**Problem:** The response should contain only those lines of the entries below that include the string "sidebar".

**Given records:**
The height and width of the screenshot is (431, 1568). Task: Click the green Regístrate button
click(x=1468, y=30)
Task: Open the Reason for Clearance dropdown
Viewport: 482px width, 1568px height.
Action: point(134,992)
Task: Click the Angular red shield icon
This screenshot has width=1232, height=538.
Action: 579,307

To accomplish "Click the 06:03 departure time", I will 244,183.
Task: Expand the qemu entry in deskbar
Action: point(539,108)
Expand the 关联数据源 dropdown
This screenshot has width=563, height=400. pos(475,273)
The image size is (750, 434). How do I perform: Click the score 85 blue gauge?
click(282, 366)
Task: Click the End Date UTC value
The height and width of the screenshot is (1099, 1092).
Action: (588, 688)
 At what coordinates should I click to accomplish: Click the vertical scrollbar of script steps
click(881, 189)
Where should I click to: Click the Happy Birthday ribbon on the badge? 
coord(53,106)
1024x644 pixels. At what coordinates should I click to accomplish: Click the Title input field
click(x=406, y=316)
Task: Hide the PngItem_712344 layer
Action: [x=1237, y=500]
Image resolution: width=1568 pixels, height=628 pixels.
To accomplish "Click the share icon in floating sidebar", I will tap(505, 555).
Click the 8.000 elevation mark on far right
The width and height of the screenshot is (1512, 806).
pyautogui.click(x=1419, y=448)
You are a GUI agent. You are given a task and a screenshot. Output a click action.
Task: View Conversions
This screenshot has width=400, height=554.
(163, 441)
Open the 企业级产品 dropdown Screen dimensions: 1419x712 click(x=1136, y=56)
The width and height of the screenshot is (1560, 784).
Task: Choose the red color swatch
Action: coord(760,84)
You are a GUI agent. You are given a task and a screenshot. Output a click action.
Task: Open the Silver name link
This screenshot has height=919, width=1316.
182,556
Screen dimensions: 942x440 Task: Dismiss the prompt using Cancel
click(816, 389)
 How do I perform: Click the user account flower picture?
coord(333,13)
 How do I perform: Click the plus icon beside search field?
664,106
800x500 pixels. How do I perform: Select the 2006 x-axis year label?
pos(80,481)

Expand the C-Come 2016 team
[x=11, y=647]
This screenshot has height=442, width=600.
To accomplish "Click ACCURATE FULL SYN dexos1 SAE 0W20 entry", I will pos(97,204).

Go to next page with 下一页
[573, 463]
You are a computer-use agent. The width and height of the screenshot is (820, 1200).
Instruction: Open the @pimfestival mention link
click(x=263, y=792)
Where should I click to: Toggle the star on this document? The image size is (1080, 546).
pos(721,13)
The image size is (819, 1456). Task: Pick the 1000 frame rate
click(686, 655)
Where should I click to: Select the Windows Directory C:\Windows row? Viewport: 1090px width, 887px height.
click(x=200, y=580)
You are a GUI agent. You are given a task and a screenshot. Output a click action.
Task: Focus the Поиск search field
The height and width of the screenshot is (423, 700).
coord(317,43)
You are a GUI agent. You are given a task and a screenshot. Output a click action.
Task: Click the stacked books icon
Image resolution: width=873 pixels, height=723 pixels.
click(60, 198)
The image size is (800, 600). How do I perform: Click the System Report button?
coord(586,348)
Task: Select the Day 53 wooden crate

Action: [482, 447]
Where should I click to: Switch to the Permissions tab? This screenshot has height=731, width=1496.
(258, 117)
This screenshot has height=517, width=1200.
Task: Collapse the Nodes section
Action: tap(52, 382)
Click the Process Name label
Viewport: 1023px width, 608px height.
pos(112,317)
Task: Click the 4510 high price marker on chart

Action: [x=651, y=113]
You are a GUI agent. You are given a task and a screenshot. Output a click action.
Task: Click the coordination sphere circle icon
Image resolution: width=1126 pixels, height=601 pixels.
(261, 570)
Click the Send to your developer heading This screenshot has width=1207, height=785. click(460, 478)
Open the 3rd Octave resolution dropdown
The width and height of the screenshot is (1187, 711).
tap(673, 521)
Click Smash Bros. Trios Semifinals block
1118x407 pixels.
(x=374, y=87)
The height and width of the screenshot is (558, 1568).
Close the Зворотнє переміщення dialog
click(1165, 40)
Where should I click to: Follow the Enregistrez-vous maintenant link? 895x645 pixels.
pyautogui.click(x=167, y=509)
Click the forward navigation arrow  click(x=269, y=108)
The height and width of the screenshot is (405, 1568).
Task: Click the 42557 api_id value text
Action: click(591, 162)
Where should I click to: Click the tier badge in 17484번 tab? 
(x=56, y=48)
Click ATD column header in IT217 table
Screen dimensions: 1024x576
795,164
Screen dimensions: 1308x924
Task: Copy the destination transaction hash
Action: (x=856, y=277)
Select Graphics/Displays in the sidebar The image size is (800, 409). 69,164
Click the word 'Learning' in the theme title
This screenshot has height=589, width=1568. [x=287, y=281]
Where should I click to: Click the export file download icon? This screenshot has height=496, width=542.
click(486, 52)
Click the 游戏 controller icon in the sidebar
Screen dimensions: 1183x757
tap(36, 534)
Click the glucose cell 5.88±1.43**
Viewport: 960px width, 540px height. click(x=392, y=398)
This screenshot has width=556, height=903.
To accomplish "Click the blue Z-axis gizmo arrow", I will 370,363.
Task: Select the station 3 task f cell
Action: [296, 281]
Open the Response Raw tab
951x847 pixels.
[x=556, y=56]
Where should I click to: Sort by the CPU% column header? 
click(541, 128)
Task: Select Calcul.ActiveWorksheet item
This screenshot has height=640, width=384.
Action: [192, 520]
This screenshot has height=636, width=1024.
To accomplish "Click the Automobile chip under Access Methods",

**Task output:**
To accomplish "Click the share icon in floating sidebar", I will tap(505, 555).
Select Graphics/Displays in the sidebar The image size is (800, 409). 69,164
Click the 游戏 controller icon in the sidebar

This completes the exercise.